The DNA molecule is a carrier of genetic information and a subject of extensive research. Besides the well-known Watson-Crick structure, there exist different DNA structures, for example G-quadruplexes and i-motifs. They appear in important regions in the genome and participate in processes such as replication and transcription. They are often found in the promoter regions of oncogenes and are extensively studied as possible drug targets in cancer treatment.
In this thesis we focused on folding of a short DNA sequence into i-motif. For its formation, the protonation of cytosine and the emergence of C+-C pair is necessary. If the sequence is cytosine-rich, several such pairs may be formed and the result is folding of the chain into i-motif.

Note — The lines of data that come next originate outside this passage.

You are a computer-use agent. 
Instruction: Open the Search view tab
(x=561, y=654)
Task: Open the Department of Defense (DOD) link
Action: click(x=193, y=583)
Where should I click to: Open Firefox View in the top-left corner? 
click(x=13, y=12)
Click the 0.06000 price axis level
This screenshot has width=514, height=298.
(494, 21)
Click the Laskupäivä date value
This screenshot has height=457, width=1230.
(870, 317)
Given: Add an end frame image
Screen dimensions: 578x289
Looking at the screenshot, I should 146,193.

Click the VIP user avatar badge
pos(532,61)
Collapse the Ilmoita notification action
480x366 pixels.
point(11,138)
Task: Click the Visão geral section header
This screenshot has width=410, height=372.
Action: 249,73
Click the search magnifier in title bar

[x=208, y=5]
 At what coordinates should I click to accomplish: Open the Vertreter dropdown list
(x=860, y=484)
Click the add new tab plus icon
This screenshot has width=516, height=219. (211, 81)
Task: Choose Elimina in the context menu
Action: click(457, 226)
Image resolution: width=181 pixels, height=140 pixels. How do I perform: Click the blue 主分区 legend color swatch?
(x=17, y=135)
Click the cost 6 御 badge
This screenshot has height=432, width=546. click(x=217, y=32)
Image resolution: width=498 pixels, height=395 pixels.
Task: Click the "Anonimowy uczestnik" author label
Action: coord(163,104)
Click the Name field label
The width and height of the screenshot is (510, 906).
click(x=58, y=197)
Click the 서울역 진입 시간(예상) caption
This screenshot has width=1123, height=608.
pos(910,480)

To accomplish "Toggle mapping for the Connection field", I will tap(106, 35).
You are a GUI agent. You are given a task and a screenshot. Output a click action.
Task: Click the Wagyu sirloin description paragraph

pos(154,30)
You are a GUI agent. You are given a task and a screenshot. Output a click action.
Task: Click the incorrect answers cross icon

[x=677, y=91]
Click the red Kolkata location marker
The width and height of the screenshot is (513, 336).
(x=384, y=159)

The subject of this research is folding and unfolding of cytosine-rich sequence DNA
(5'-CCTTCCCCACCCTCCCCACCCTCA-3') to i-motif. The sequence is found in the promoter of human proto-oncogene c-myc, whose increased expression is associated with a large number of cancers. With a combination of spectroscopic and calorimetric measurements we investigated the thermodynamics of folding and unfolding, which was achieved by regulating pH and temperature. It turned out that folding, achieved by modifying pH is reversible process, while cooling the heat-denatured i-motif doesn’t lead to the initial i-motif structure. We found that binding of protons is not completely cooperative. For the observed change of conformation, it appears, that only two or three of the five expected cytosine pairs are needed for folding. The enthalpy of folding to
i-motif was estimated by taking into account two contributions, namely the establishment of π-π interaction between stacked bases of unfolded chain and further folding to i-motif. Process is governed by negative change in enthalpy. Entropy and heat capacity change accompanying folding are also negative.